ABOUT THIS EXERCISE:
Tell how many lines in the data below include the word "agent". The answer is the number only.

Collected data entries
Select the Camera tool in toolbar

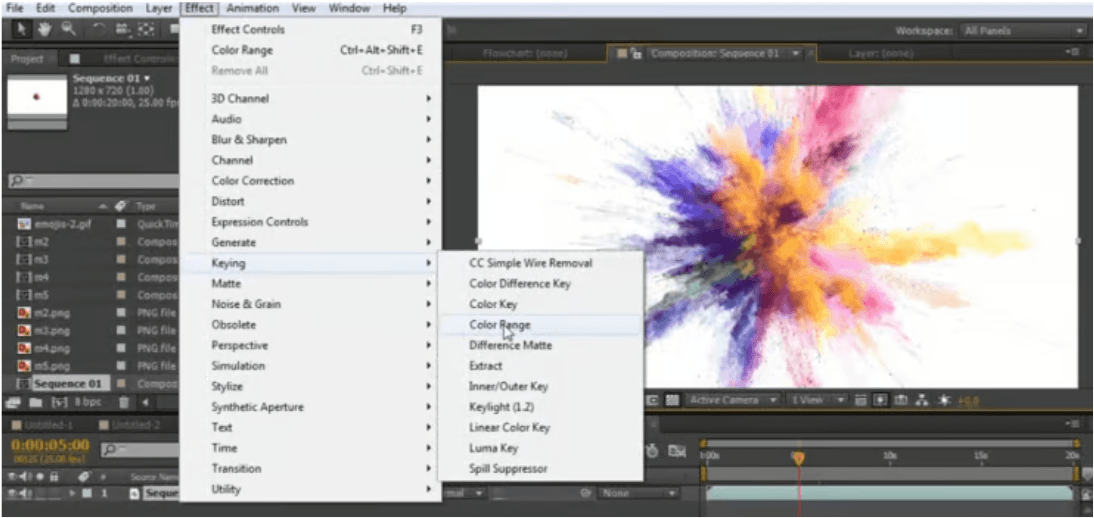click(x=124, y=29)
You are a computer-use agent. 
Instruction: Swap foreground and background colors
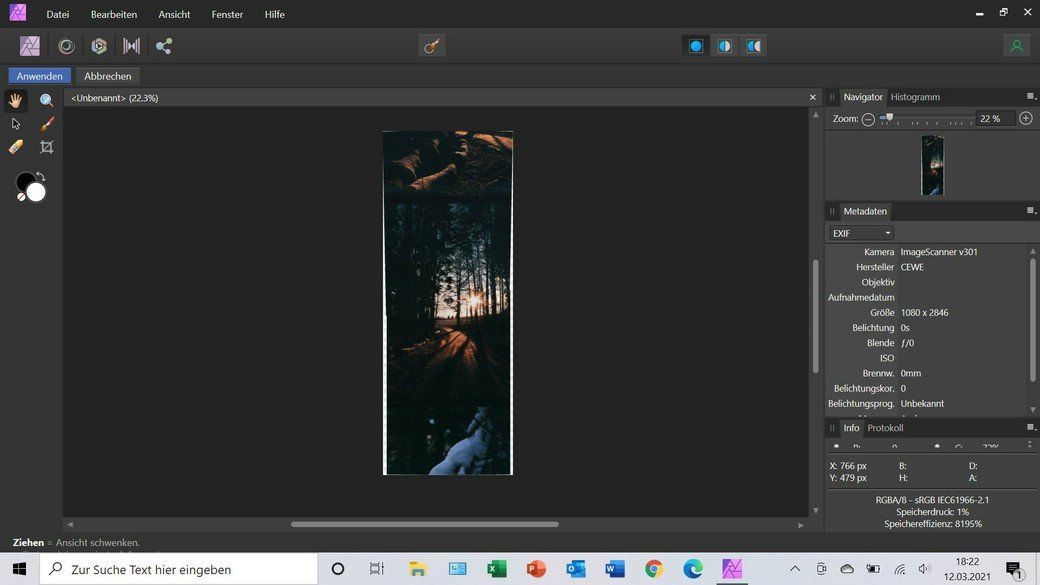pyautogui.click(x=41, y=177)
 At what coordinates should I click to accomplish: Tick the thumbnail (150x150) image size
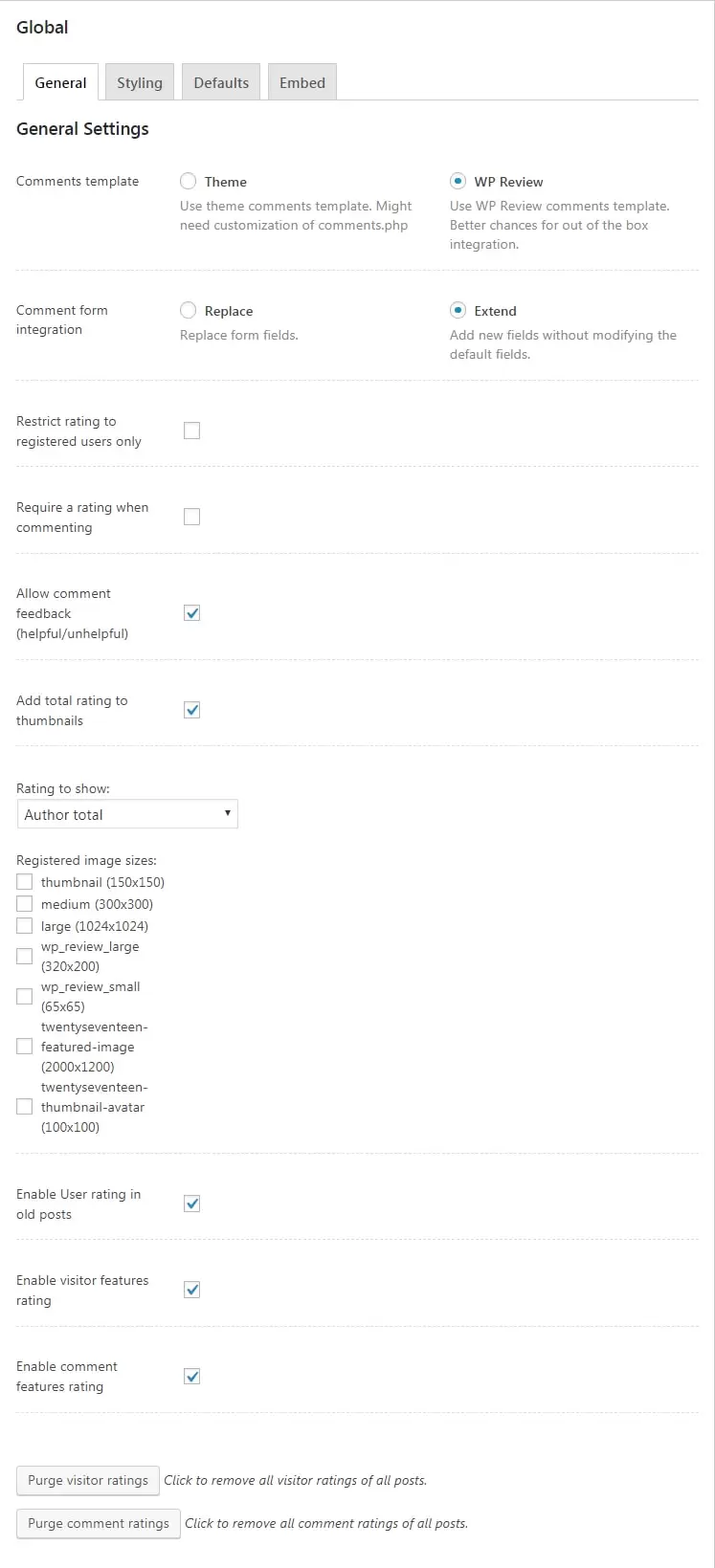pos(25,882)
--
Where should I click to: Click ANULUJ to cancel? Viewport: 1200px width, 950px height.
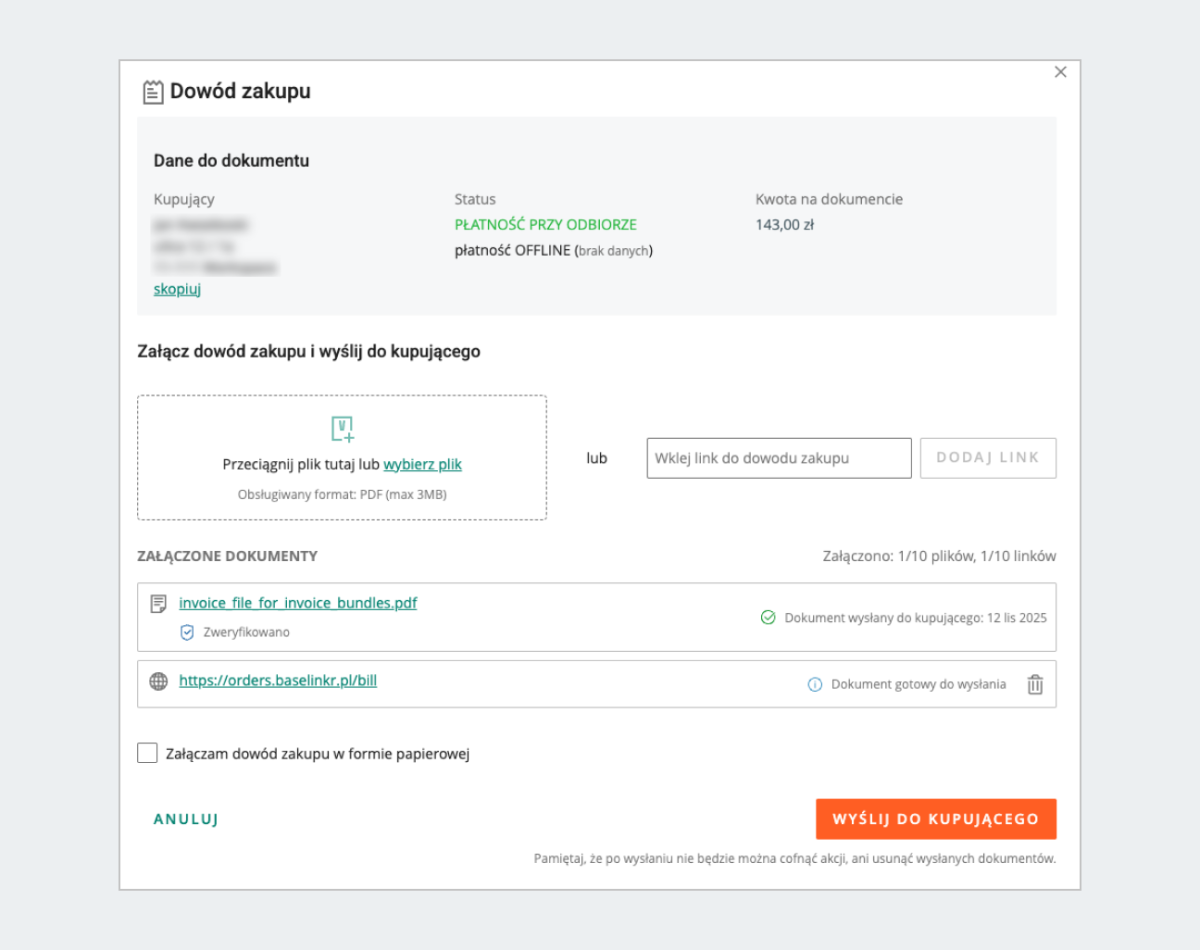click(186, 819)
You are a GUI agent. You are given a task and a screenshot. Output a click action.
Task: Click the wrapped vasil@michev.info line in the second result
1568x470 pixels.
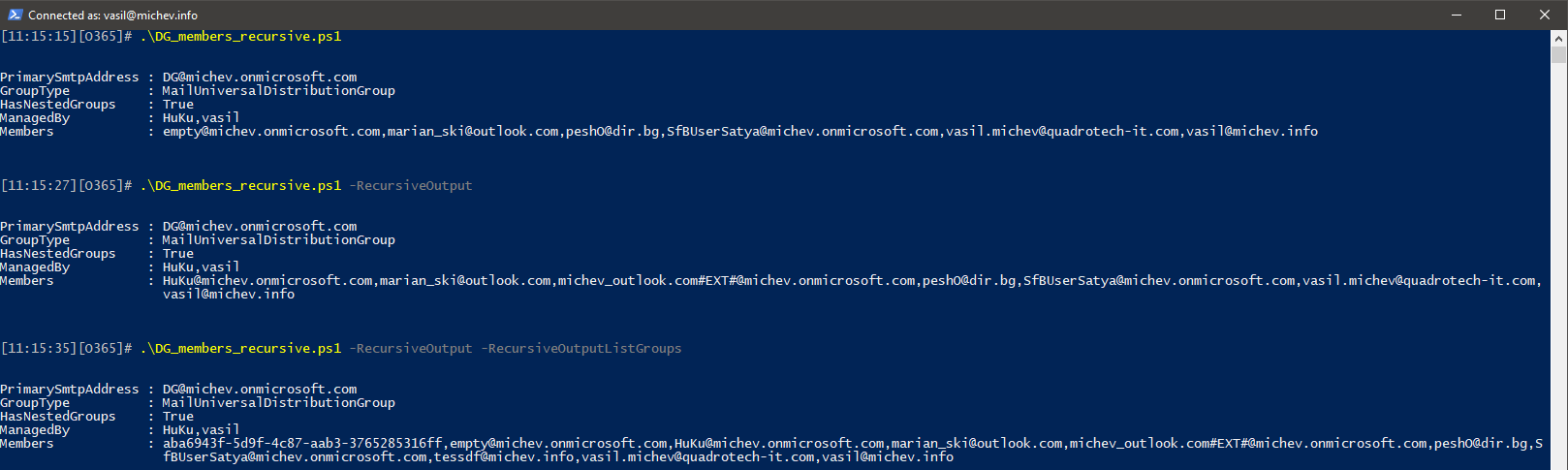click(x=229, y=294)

SOLUTION BELOW:
2